- Born: June 13, 1973 (age 53) San Juan Bautista, California, U.S.
- Education: University of California, Berkeley New York University
- Occupations: Poet, professor
- Employer: City College of San Francisco
- Notable work: Empire

= Xochiquetzal Candelaria =

American poet

Xochiquetzal Candelaria (born June 13, 1973) is a poet from San Juan Bautista, California, and a professor of English at City College of San Francisco.

Her poetry collections Empire and Show Me the Bells were published by the University of Arizona Press and Tia Chucha Press. Her work has appeared in The New England Review and The Nation and she has received National Endowment for the Arts, Barbara Deming, and LEF Foundation fellowships.

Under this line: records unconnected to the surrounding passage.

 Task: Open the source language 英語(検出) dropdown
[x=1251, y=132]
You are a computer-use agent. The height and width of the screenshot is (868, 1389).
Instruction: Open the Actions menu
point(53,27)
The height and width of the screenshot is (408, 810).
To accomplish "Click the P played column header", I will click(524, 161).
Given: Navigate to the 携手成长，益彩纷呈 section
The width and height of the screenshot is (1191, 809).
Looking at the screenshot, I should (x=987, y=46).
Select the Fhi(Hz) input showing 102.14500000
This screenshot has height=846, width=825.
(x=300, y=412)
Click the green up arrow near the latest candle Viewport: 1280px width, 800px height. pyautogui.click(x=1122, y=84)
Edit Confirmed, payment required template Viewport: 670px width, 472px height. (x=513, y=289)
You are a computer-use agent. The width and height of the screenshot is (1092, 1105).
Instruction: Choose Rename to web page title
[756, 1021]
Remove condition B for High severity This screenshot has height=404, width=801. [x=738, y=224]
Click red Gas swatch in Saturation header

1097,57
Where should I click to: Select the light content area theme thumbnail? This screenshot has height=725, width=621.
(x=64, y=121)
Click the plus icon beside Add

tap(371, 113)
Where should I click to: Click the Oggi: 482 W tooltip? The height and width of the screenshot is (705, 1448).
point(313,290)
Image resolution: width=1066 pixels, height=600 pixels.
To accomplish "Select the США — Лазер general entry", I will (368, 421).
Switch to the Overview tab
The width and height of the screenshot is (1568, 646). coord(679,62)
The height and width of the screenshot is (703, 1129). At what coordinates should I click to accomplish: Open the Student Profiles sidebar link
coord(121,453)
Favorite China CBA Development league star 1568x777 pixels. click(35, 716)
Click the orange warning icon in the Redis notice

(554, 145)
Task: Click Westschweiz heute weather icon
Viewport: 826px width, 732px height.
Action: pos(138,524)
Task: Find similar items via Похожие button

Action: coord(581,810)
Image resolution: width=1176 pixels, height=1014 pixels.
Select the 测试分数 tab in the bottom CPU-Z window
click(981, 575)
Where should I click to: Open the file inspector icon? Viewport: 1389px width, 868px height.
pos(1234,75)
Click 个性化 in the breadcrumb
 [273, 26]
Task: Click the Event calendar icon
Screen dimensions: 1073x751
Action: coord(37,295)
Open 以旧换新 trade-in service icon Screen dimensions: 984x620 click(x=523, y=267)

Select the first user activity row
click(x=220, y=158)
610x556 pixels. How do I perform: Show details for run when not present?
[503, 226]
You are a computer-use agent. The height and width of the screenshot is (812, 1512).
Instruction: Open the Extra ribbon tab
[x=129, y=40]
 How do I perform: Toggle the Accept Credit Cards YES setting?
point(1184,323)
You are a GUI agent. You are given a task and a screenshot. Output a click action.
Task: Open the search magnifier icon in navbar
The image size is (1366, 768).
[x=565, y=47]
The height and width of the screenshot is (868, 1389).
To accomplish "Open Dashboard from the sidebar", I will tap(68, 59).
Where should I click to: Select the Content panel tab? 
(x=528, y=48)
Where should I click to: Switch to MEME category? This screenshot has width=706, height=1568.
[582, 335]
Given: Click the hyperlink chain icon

As an undergraduate she performed and toured with June Jordan's Poetry for the People project. In 2013 her work and process were profiled in Poets & Writers. Frederick Luis Aldama examined her poetry's feminist and ancestral concerns in his Routledge Concise History of Latino/a Literature. Cynthia Cruz anthologized her work in Other Musics: New Latina Poetry.

== Published works ==

- Empire, University of Arizona Press, 2011. ISBN 978-0816528820
- Show Me the Bells, Tia Chucha Press, 2024. ISBN 9781882688647
- "On the Teaching of Philip Levine" in Coming Close: Forty Essays on Philip Levine, edited by Mari L'Esperance and Tomas Q. Morin, University of Iowa Press, 2013. ISBN 9780985932527
- Selections in Other Musics: New Latina Poetry (Chicana and Chicano Visions of the Américas Series), anthology, edited by Cynthia Cruz, University of Oklahoma Press, 2019. ISBN 978-0806162881
- Selections in The Poetry of Capital: Voices from Twenty-First-Century America, anthology, edited by Benjamin S. Grossberg and Clare Rossini, University of Wisconsin Press, 2020. ISBN 9780299330446
- Selections in Four Way Review, Issue 23, Four Way Books, 2022.
- "Maestra" in This Unruly Witness, edited by Lauren Muller, Becky Thompson, Dominique C. Hill, Durell M. Callier, Haymarket Books, 2025.